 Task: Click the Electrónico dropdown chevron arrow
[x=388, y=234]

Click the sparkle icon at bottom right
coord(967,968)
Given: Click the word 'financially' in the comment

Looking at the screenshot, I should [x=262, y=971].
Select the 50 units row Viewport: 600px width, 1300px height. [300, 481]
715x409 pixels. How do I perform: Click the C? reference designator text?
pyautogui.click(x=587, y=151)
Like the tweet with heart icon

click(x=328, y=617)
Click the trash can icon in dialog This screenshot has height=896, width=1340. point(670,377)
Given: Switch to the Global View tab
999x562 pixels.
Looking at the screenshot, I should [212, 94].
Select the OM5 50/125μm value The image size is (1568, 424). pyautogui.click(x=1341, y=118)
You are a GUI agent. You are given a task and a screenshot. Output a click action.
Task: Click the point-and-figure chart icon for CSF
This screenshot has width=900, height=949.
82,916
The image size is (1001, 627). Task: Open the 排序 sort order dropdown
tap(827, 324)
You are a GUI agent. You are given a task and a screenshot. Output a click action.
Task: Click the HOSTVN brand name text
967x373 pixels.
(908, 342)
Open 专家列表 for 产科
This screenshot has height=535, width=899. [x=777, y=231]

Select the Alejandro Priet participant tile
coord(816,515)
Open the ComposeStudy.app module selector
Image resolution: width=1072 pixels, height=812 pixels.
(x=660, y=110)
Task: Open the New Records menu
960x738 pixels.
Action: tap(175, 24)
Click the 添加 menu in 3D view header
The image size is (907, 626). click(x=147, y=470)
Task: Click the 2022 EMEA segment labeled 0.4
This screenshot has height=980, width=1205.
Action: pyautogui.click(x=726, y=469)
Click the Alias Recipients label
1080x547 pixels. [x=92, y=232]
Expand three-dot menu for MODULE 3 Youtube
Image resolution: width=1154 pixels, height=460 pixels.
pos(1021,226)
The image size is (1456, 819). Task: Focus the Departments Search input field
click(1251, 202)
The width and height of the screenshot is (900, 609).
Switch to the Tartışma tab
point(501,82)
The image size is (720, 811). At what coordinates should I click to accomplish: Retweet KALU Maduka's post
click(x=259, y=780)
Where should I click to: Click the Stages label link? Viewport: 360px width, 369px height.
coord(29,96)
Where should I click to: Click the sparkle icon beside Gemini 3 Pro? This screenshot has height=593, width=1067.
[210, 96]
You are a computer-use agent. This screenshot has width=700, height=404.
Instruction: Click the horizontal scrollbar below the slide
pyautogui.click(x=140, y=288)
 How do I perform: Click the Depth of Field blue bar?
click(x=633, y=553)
□ □ □ □
What you have to do
Write out the material again, matching every line.

Result of this task
 Task: Click the Electrónico dropdown chevron arrow
[x=388, y=234]

Click the sparkle icon at bottom right
coord(967,968)
Given: Click the word 'financially' in the comment

Looking at the screenshot, I should [x=262, y=971].
Select the 50 units row Viewport: 600px width, 1300px height. [300, 481]
715x409 pixels. How do I perform: Click the C? reference designator text?
pyautogui.click(x=587, y=151)
Like the tweet with heart icon

click(x=328, y=617)
Click the trash can icon in dialog This screenshot has height=896, width=1340. point(670,377)
Given: Switch to the Global View tab
999x562 pixels.
Looking at the screenshot, I should [212, 94].
Select the OM5 50/125μm value The image size is (1568, 424). pyautogui.click(x=1341, y=118)
You are a GUI agent. You are given a task and a screenshot. Output a click action.
Task: Click the point-and-figure chart icon for CSF
This screenshot has width=900, height=949.
82,916
The image size is (1001, 627). Task: Open the 排序 sort order dropdown
tap(827, 324)
You are a GUI agent. You are given a task and a screenshot. Output a click action.
Task: Click the HOSTVN brand name text
967x373 pixels.
(908, 342)
Open 专家列表 for 产科
This screenshot has height=535, width=899. [x=777, y=231]

Select the Alejandro Priet participant tile
coord(816,515)
Open the ComposeStudy.app module selector
Image resolution: width=1072 pixels, height=812 pixels.
(x=660, y=110)
Task: Open the New Records menu
960x738 pixels.
Action: tap(175, 24)
Click the 添加 menu in 3D view header
The image size is (907, 626). click(x=147, y=470)
Task: Click the 2022 EMEA segment labeled 0.4
This screenshot has height=980, width=1205.
Action: pyautogui.click(x=726, y=469)
Click the Alias Recipients label
1080x547 pixels. [x=92, y=232]
Expand three-dot menu for MODULE 3 Youtube
Image resolution: width=1154 pixels, height=460 pixels.
pos(1021,226)
The image size is (1456, 819). Task: Focus the Departments Search input field
click(1251, 202)
The width and height of the screenshot is (900, 609).
Switch to the Tartışma tab
point(501,82)
The image size is (720, 811). At what coordinates should I click to accomplish: Retweet KALU Maduka's post
click(x=259, y=780)
Where should I click to: Click the Stages label link? Viewport: 360px width, 369px height.
coord(29,96)
Where should I click to: Click the sparkle icon beside Gemini 3 Pro? This screenshot has height=593, width=1067.
[210, 96]
You are a computer-use agent. This screenshot has width=700, height=404.
Instruction: Click the horizontal scrollbar below the slide
pyautogui.click(x=140, y=288)
 How do I perform: Click the Depth of Field blue bar?
click(x=633, y=553)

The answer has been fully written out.